═══ RECORDS FOR THIS EXERCISE

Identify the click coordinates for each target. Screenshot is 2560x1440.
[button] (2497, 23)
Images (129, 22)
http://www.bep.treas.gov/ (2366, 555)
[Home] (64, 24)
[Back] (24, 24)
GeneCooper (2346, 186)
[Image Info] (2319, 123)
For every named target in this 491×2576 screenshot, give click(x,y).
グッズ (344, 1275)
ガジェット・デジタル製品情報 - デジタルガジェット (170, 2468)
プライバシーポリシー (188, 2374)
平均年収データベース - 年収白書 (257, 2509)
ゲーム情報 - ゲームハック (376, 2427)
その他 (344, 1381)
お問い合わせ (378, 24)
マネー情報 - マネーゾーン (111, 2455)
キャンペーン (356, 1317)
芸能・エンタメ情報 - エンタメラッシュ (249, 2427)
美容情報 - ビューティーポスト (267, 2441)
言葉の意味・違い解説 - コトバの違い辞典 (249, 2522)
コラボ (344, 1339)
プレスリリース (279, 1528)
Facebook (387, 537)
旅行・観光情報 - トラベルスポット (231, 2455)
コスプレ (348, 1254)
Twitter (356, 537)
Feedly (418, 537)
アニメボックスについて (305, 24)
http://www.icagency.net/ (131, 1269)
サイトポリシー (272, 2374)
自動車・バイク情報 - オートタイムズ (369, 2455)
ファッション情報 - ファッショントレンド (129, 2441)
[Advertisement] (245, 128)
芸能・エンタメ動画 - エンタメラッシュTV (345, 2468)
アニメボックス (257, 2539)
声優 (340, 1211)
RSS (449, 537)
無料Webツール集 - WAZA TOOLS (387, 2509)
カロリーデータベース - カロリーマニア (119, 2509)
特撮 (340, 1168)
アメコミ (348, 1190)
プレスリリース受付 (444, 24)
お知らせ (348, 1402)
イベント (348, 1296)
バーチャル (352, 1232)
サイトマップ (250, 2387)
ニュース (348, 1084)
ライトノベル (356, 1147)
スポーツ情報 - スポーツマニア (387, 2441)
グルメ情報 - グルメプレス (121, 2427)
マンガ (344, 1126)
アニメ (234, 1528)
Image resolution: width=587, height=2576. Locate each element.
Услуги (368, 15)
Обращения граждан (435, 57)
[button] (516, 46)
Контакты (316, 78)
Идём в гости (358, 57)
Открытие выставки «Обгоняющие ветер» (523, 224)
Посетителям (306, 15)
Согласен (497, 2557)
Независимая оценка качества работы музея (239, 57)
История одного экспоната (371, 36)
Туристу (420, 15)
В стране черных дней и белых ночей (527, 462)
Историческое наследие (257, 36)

══════

- [WORK ITEM]
Your reply should contain each entry, copied without alteration.

- [TASK ANSWER]
Identify the click coordinates for each target. Screenshot is 2560x1440.
[button] (2497, 23)
Images (129, 22)
http://www.bep.treas.gov/ (2366, 555)
[Home] (64, 24)
[Back] (24, 24)
GeneCooper (2346, 186)
[Image Info] (2319, 123)
For every named target in this 491×2576 screenshot, give click(x,y).
グッズ (344, 1275)
ガジェット・デジタル製品情報 - デジタルガジェット (170, 2468)
プライバシーポリシー (188, 2374)
平均年収データベース - 年収白書 (257, 2509)
ゲーム情報 - ゲームハック (376, 2427)
その他 (344, 1381)
お問い合わせ (378, 24)
マネー情報 - マネーゾーン (111, 2455)
キャンペーン (356, 1317)
芸能・エンタメ情報 - エンタメラッシュ (249, 2427)
美容情報 - ビューティーポスト (267, 2441)
言葉の意味・違い解説 - コトバの違い辞典 (249, 2522)
コラボ (344, 1339)
プレスリリース (279, 1528)
Facebook (387, 537)
旅行・観光情報 - トラベルスポット (231, 2455)
コスプレ (348, 1254)
Twitter (356, 537)
Feedly (418, 537)
アニメボックスについて (305, 24)
http://www.icagency.net/ (131, 1269)
サイトポリシー (272, 2374)
自動車・バイク情報 - オートタイムズ (369, 2455)
ファッション情報 - ファッショントレンド (129, 2441)
[Advertisement] (245, 128)
芸能・エンタメ動画 - エンタメラッシュTV (345, 2468)
アニメボックス (257, 2539)
声優 (340, 1211)
RSS (449, 537)
無料Webツール集 - WAZA TOOLS (387, 2509)
カロリーデータベース - カロリーマニア (119, 2509)
特撮 (340, 1168)
アメコミ (348, 1190)
プレスリリース受付 (444, 24)
お知らせ (348, 1402)
イベント (348, 1296)
バーチャル (352, 1232)
サイトマップ (250, 2387)
ニュース (348, 1084)
ライトノベル (356, 1147)
スポーツ情報 - スポーツマニア (387, 2441)
グルメ情報 - グルメプレス (121, 2427)
マンガ (344, 1126)
アニメ (234, 1528)
Image resolution: width=587, height=2576. Locate each element.
Услуги (368, 15)
Обращения граждан (435, 57)
[button] (516, 46)
Контакты (316, 78)
Идём в гости (358, 57)
Открытие выставки «Обгоняющие ветер» (523, 224)
Посетителям (306, 15)
Согласен (497, 2557)
Независимая оценка качества работы музея (239, 57)
История одного экспоната (371, 36)
Туристу (420, 15)
В стране черных дней и белых ночей (527, 462)
Историческое наследие (257, 36)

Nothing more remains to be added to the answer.